[EXCERPTED PASSAGE — start]

Leaving Abortion in Texas
One clinic worker’s escape.


LOPEZ: You have said that “many” of the women who came into the clinic were seeking abortions “because the baby was a girl and they wanted a boy.” How common was this occurrence?

EDGE: There were at least a handful of women in our everyday appointments who were having abortions due to gender. They didn’t want another girl or boy, or maybe their husband wanted a certain gender. I often heard that excuse from the patients or sometimes in conversation the patients would have amongst themselves. I remember feeling disgusted in their reasoning, but I would think, “who am I to stop them?”


LOPEZ: What did you hear from women most often?

EDGE: I mainly heard from women that having a baby at that time was not part of their plans. Less frequently, the reasons were drug addiction, rape, abuse, or infidelity. But it seemed that the majority of these women were choosing abortion because they felt like they had no other option. Maybe they didn’t have a support system to help them. Maybe they already had children at home and were struggling. It seemed like they honestly felt that an abortion would be a selfless decision. They thought they were really doing the best thing for their unborn child.

LOPEZ: You occasionally talked women out of abortions. Where would they go from Karpen’s clinic? Were they grateful?

EDGE: There were a few occasions where I was successful in helping women change their minds and choose life. This happened mainly with women who expressed their mixed emotions concerning the abortion. Sometimes we would have mothers bringing in their minor daughters. I would try to take the time to explain to these women that by forcing their daughters to have an abortion, they were putting a wedge in their relationship — one that sometimes can’t be fixed. We had women come in who would say they were only having the abortion because they didn’t have any money to support a child. I would always try to give them information about prenatal Medicaid and other services where they could receive help. The women who left and chose life were always grateful. As Abby says, “No one grows up wanting to have an abortion.” They are always looking for a way out.

[EXCERPTED PASSAGE — finish]
[AVAILABLE DATA — start]

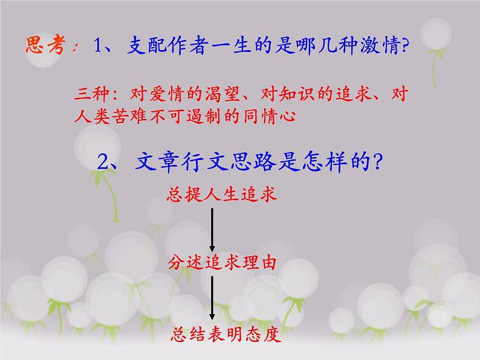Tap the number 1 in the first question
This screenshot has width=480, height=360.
click(100, 46)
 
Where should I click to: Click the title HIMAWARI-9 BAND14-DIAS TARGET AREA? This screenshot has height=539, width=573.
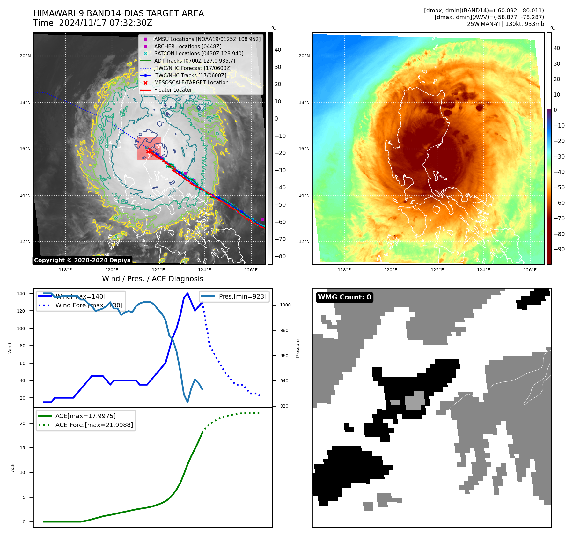point(118,13)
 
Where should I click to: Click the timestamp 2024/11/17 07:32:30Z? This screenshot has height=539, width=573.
point(106,23)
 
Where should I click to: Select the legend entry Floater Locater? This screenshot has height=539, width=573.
point(173,90)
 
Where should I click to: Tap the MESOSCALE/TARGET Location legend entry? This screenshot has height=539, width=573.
point(191,83)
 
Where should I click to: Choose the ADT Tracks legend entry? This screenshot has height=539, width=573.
point(195,61)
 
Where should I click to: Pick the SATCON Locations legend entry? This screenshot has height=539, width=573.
point(198,54)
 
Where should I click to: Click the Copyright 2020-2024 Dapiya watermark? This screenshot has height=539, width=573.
point(82,260)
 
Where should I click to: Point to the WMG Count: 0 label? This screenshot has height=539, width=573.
point(344,297)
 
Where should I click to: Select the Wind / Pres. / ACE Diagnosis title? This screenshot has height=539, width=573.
point(152,279)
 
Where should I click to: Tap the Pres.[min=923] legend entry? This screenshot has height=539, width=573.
point(242,296)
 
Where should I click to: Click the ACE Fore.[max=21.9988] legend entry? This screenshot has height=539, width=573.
point(94,425)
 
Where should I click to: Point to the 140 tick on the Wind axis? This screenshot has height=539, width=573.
point(21,294)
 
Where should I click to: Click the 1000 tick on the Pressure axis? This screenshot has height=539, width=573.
point(285,305)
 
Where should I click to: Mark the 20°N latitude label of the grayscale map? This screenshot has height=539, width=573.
point(25,56)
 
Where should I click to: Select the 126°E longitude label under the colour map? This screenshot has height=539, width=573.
point(530,270)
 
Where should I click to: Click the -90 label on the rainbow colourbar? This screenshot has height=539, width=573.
point(559,249)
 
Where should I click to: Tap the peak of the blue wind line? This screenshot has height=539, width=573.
point(187,293)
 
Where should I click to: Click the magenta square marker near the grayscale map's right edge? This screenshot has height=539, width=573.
point(262,219)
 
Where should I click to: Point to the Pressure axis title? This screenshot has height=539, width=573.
point(298,348)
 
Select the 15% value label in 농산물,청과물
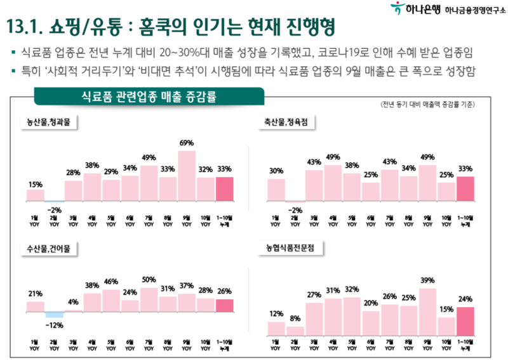[x=35, y=184]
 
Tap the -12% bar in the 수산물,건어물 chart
[x=55, y=314]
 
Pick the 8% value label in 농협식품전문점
[x=295, y=319]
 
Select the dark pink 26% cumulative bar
[x=225, y=305]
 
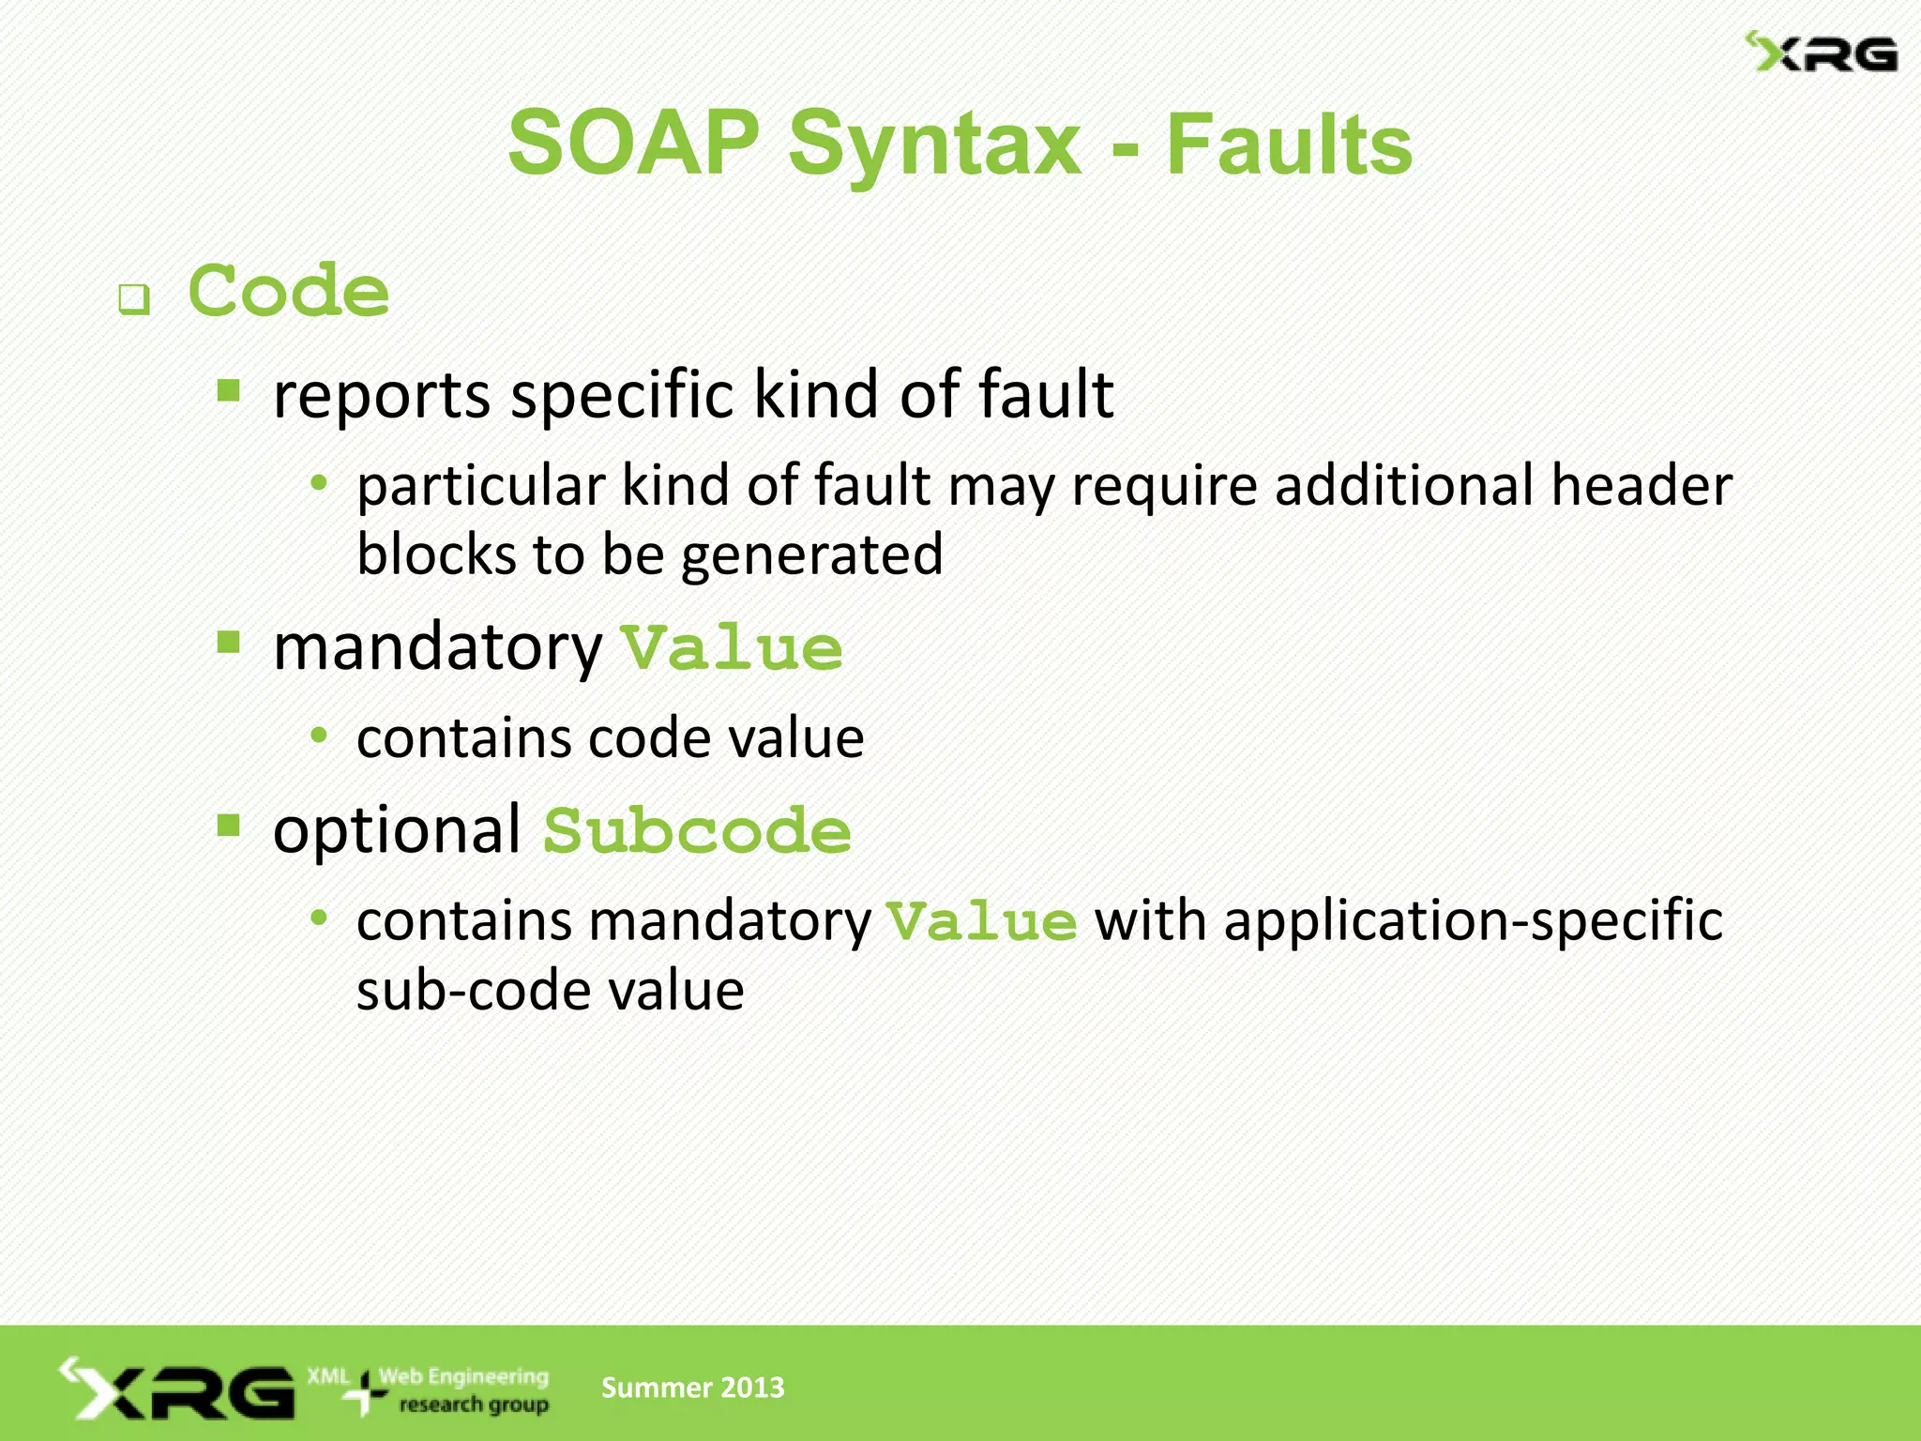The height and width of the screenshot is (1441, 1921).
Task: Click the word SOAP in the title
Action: point(633,144)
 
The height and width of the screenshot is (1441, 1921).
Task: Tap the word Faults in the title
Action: point(1289,145)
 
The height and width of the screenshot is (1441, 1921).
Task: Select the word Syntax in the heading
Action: point(935,145)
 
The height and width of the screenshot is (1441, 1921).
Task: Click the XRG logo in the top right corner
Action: point(1820,53)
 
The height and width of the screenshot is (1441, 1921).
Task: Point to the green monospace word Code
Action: point(289,292)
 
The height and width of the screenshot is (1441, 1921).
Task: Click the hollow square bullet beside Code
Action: point(134,300)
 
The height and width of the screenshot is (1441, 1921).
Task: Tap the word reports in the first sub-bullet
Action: point(382,395)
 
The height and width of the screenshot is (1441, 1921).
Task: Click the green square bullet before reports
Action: point(229,389)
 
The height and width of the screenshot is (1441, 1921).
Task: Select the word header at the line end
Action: point(1641,486)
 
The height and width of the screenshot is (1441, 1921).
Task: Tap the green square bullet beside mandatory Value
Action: point(229,643)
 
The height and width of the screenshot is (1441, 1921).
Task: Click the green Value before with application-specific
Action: point(982,922)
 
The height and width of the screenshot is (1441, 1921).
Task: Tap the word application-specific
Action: point(1474,921)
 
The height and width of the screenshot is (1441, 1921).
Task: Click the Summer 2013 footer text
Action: point(692,1388)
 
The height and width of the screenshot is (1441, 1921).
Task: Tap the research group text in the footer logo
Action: point(473,1404)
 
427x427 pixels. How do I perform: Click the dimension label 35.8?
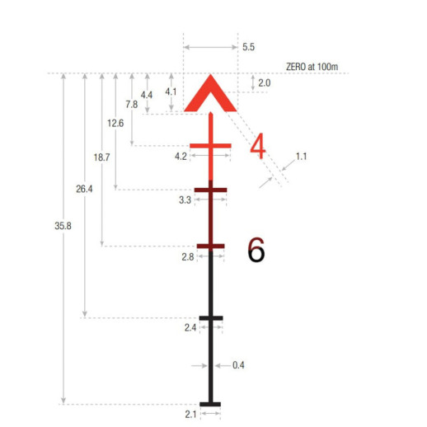pyautogui.click(x=63, y=226)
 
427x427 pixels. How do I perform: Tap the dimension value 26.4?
pyautogui.click(x=84, y=189)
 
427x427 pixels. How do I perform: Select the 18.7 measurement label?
pyautogui.click(x=101, y=157)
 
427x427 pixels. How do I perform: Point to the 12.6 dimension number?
pyautogui.click(x=115, y=123)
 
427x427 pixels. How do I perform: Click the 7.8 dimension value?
pyautogui.click(x=132, y=105)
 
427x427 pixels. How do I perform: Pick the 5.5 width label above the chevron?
pyautogui.click(x=248, y=47)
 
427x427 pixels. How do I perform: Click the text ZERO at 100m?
pyautogui.click(x=312, y=67)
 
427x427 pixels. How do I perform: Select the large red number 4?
pyautogui.click(x=258, y=146)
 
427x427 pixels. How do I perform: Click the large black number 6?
pyautogui.click(x=256, y=250)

[AVAILABLE DATA — finish]

USING THE INFORMATION:
(A) List the less frequent reasons for seeking an abortion that Edge names in the interview.
(B) In the interview, what did Edge give to women who said they had no money to support a child?
(C) Write the next part of the interview with the former clinic worker, beginning after its final sentence.
The material has no connection to the interview with the former clinic worker.

YOUR RESPONSES:
(A) Drug addiction, rape, abuse, infidelity

(B) Information about prenatal Medicaid and other services where they could receive help.

(C)
LOPEZ: What is it that made you leave?

EDGE: My plans to leave this industry were always in the back of my mind. But then I would always have to face reality — what would I do when I left? How will I support my children? Who would want to hire a woman who worked in the abortion business? It was scary to even contemplate leaving. I remember feeling very trapped. I did leave for a time, but ultimately returned because of a bad financial situation. I think I had gained a different perspective once I came back. I started to notice a lot of wrongdoing. In my opinion, the staff and patients were not being protected. Protocol was not in place. Women were being sexually harassed. Women were being overcharged based on how they looked or what type of purse they were carrying. My impression was that if Dr. Karpen thought he could charge more and get away with it, he would. I started to realize that as long as I stayed, I was part of the problem.